Essential Research leadership polling

A belated account of the first set of post-election leadership ratings, recording a victory bounce for Scott Morrison and a tentative debut for Anthony Albanese.

Contrary to expectations it might put its head above the parapet with today’s resumption of parliament, there is still no sign of Newspoll – or indeed any other polling series, at least so far as voting intention is concerned. Essential Research, however, is maintaining its regular polling schedule, but so far it’s been attitudinal polling only. The latest set of results was published in The Guardian on Friday, and it encompasses Essential’s leadership ratings series, which I relate here on a better-late-than-never basis. Featured are the first published ratings for Anthony Albanese, of 35% approval and 25% disapproval, compared with 38% and 44% in the pollster’s final pre-election reading for Bill Shorten.

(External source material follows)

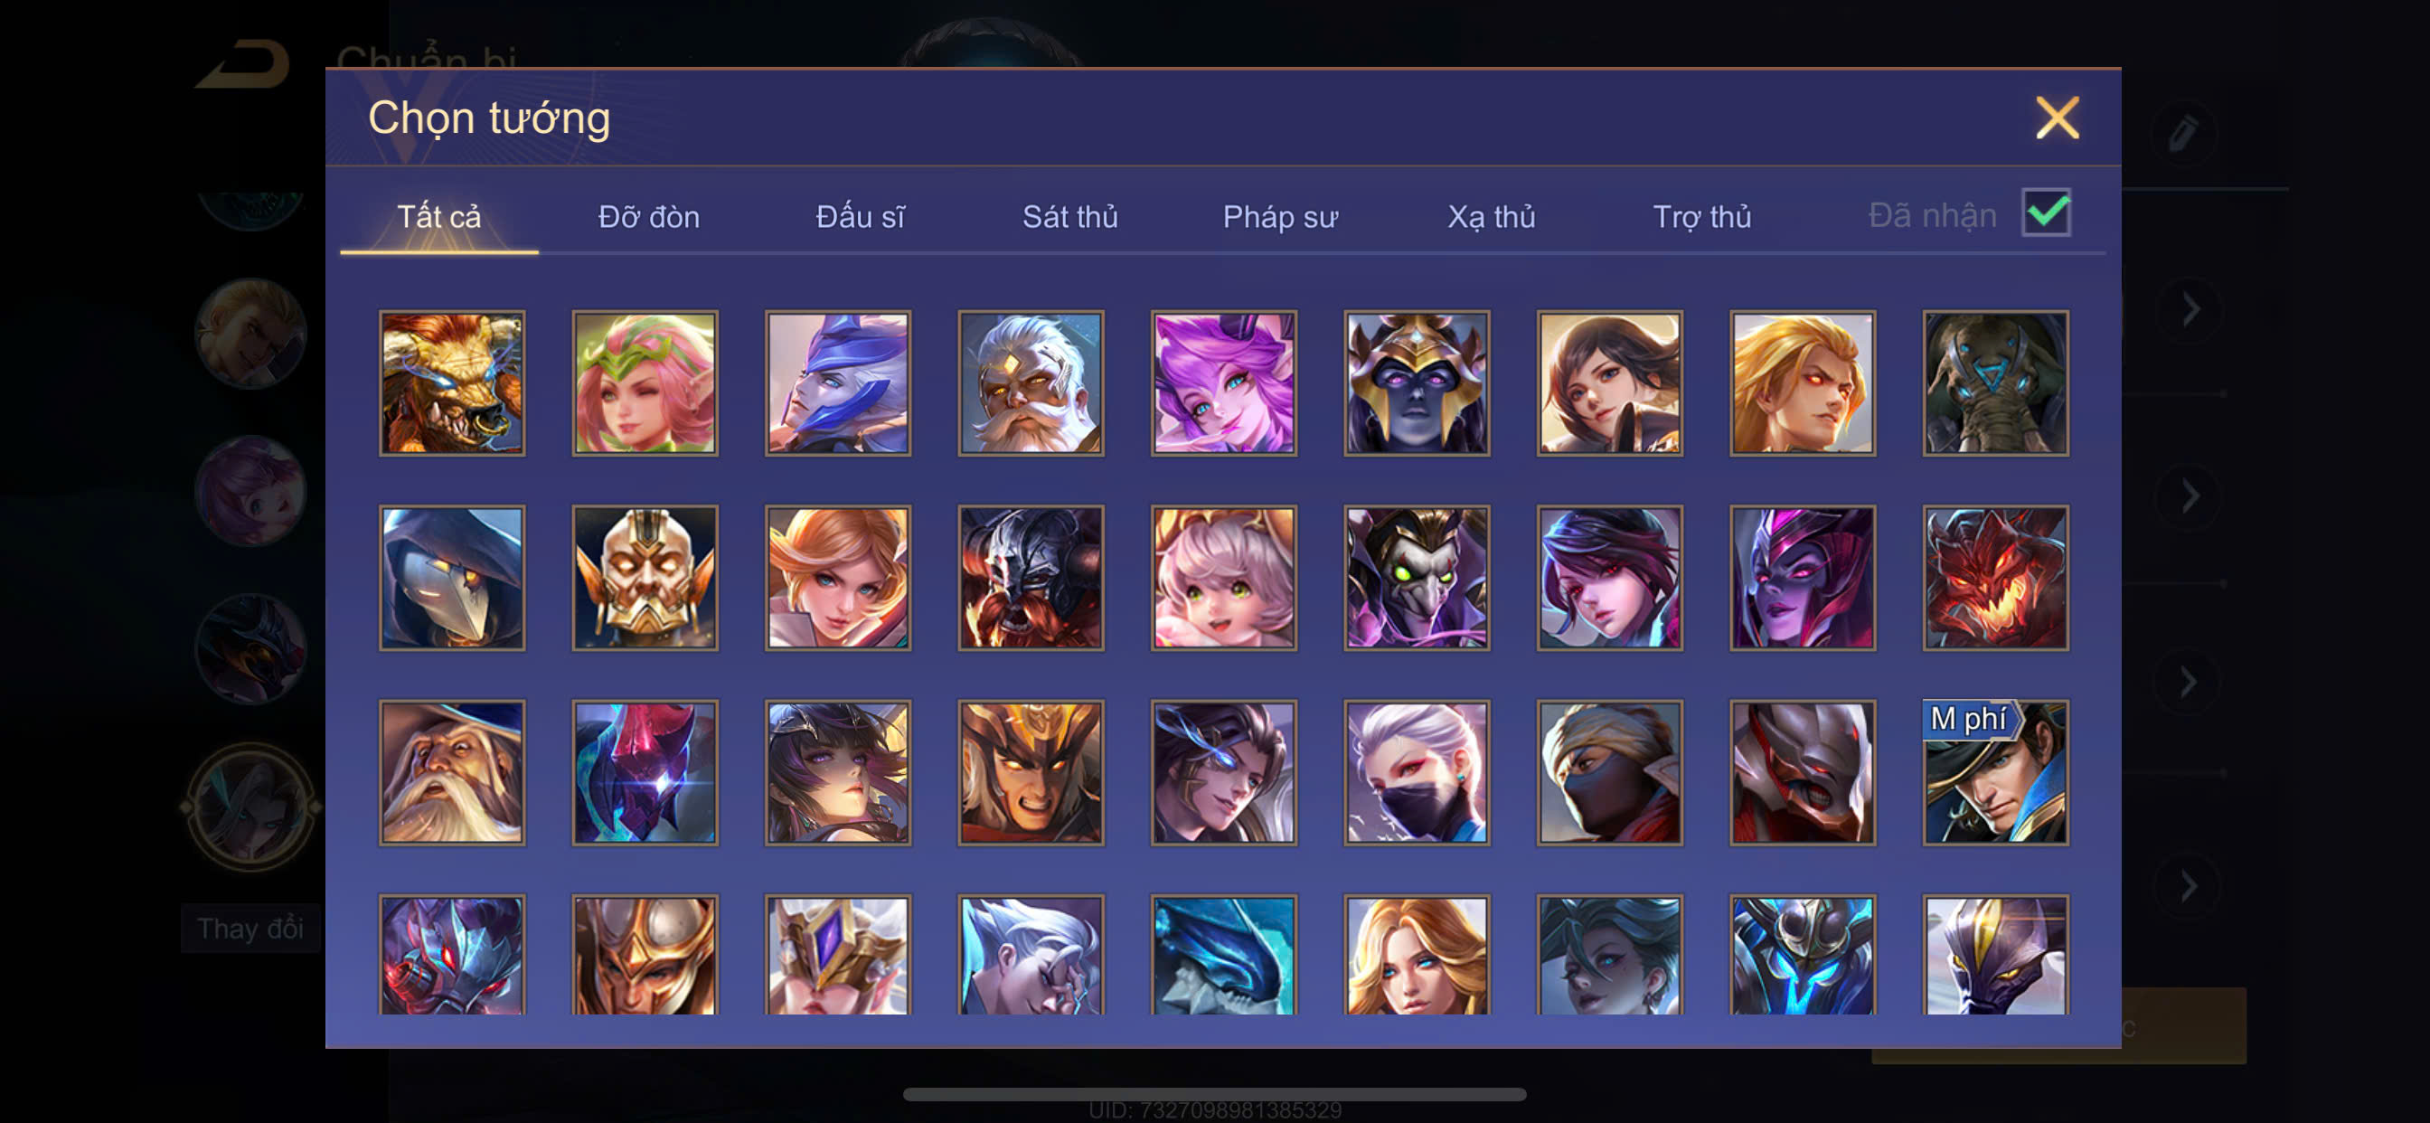The height and width of the screenshot is (1123, 2430).
Task: Select the wizard with brown hat portrait
Action: pos(452,772)
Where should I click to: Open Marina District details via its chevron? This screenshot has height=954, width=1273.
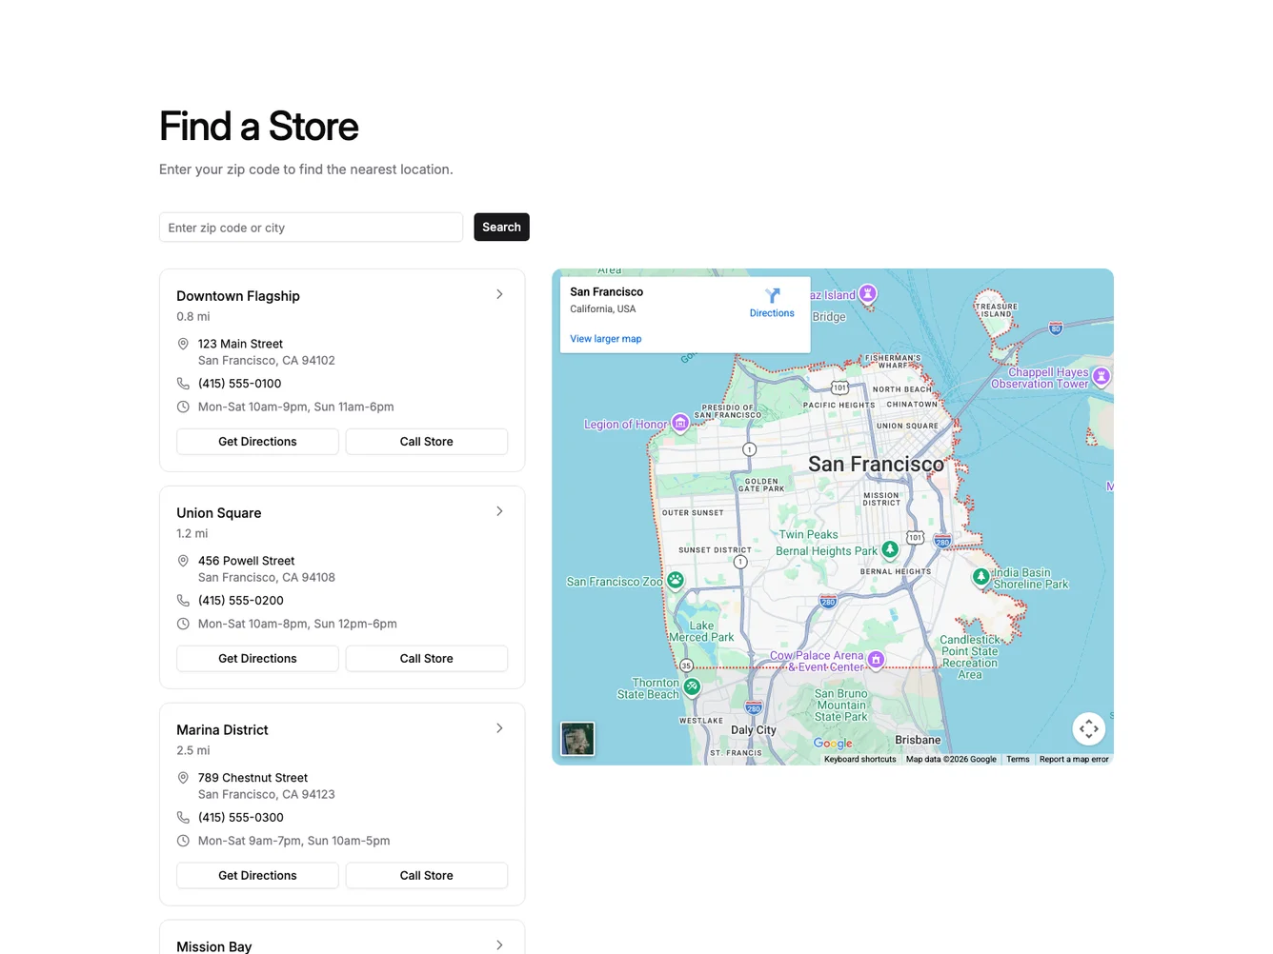point(499,727)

To put this into some sort of perspective, the following table (click on image to enlarge) provides comparison with Newspoll’s debut results for opposition leaders over the past three decades. The only thing it would seem safe to conclude from this is that Albanese’s numbers aren’t terribly extraordinary one way or the other.

Scott Morrison’s post-election bounce lifts him five points on approval to 48%, with disapproval down three to 36%, and he leads Albanese 43-25 on preferred prime minister, compared with 39-32 for Shorten’s late result. Also featured are questions on tax cuts (with broadly negative responses to the government policy, albeit that some of the question framing is a little slanted for mine), trust in various media outlets (results near-identical to those from last October, in spite of everything), and various indigenous issues (including a finding that 57% would vote yes in a constitutional recognition referendum, compared with 34% for no). The poll was conducted June 19 to June 23 from an online sample of 1079.

Elsewhere in poll-dom:

• Australian Market and Social Research Organisations has established an advisory board and panel for its inquiry into the pollster failure, encompassing an impressive roll call of academics, journalists and statisticians. Ipsos would appear to be the only major Australian polling concern that’s actually a member of AMSRO, but the organisation has “invited a publisher representative from each of Nine Entertainment (Sydney Morning Herald/The Age) and NewsCorp to join the advisory board”.

• A number of efforts have now been made to reverse-engineer a polling trend measure for the last term, using the actual results from 2016 and 2019 as anchoring points. The effort of Simon Jackman and Luke Mansillo at the University of Sydney was noted here last week. Mark the Ballot offers three models – one anchored to the 2016 result, which lands low for the Coalition in 2019, but still higher than what the polls were saying); one anchored to the 2019 result, designed to land on the mark for 2019, but resulting in a high reading for the Coalition in 2016; and, most instructively, one anchored to both, which is designed to land on the mark at both elections. Kevin Bonham offers various approaches that involve polling going off the rails immediately or gradually after the leadership change, during the election campaign, or combinations thereof.